Isola pedonale al Ticinese I residenti: "Faremo ricorso"

Ieri la riunione del comitato di zona: si partirà con una diffida. I lavori inizieranno in autunno. E i gestori dei locali esultano

Sono pronti a intraprendere un’azione legale contro palazzo Marino. Si partirà con una diffida contro l’amministrazione comunale e si proseguirà con un ricorso al Tar. Questo il piano di guerra del Comitato Ripa di Porta Ticinese, che ieri ha riunito un centinaio circa di persone nell’oratorio di via Corsico. Tema della burrascosa serata: discutere del progetto di isola pedonale voluta dal Comune e il cui avvio è previsto per il prossimo autunno. Un progetto che ai residenti della zona dei Navigli non è proprio andato giù. «Non siamo dei burattini, ma delle persone. Qui decidono tutto dall’alto senza consultarci, ma non possono tenerci prigionieri delle nostre case». La proposta di pedonalizzazione delle tre sponde di Navigli e delle vie limitrofe, che arriva dopo quella di Monte Napoleone e di via Paolo Sarpi, è stata presentata in commissione trasporti il 21 novembre dall’assessore alla Mobilità Edoardo Croci, e fin da subito aveva diviso destini e pareri.
Da un lato i gestori dei locali, 236 in tutto favorevoli alla chiusura al traffico dei Navigli che la considerano un’ottima occasione per la riqualificazione dell’intera zona. Fioriranno, per la gioia dei proprietari di bar, locali e ristoranti, i dehors, che permetteranno di raddoppiare il popolo della movida, ma anche telecamere, pilomat, vigili e nuovi parcheggi.

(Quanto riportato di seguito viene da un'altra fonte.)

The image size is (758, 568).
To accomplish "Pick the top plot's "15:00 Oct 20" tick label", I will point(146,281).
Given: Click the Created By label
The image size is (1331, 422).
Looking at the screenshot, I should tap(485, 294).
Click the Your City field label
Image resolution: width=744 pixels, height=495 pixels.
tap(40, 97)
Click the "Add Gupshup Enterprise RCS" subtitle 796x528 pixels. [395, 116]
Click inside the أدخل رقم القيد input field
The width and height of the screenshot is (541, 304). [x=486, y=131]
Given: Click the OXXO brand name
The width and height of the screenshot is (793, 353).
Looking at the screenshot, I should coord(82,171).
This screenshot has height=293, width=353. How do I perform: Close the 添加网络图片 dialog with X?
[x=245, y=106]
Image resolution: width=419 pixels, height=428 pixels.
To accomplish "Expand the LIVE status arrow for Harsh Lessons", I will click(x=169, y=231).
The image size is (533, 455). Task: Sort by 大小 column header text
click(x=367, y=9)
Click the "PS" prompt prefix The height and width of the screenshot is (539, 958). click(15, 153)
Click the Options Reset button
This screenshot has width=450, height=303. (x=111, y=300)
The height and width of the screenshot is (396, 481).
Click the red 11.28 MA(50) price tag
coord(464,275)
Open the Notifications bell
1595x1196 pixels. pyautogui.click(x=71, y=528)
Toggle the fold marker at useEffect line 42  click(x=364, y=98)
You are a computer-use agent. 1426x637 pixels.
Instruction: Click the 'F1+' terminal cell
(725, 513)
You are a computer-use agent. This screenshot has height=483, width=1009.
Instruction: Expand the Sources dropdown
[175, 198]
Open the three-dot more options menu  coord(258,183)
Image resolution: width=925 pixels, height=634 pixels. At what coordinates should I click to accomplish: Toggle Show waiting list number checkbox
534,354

Il progetto, per un costo di 6 milioni di euro, è già stato finanziato e prevede opere di consolidamento delle sponde, riqualificazione complessiva della via e i nuovi parcheggi.
Dall’altro i residenti quindi sono pronti a chiedere all’amministrazione il risarcimento danni per «tutto quello che subiamo da anni, che tradotto significa rumore di notte, bicchieri e bottiglie abbandonate notte dopo notte dal popolo della movida, impossibilità di trovare parcheggio. In una parola degrado. E ora «con la chiusura totale al traffico, anche per noi residenti - si lamenta Ana Brala, portavoce del Comitato - che non potremo portare la spesa con la macchina fino al portone nè scaricarla dai bagagli dopo le vacanze. Essere prigionieri della propria via, è veramente troppo».


I rappresentanti del comitato hanno già raccolto 1000 firme che consegneranno al sindaco prossimamente, per «farle capire che i residenti non sono affatto contenti della pedonalizzazione, se questa significa fare un favore al gestori dei locali e riempire le strade di tavolini, come è avvenuto in corso Como».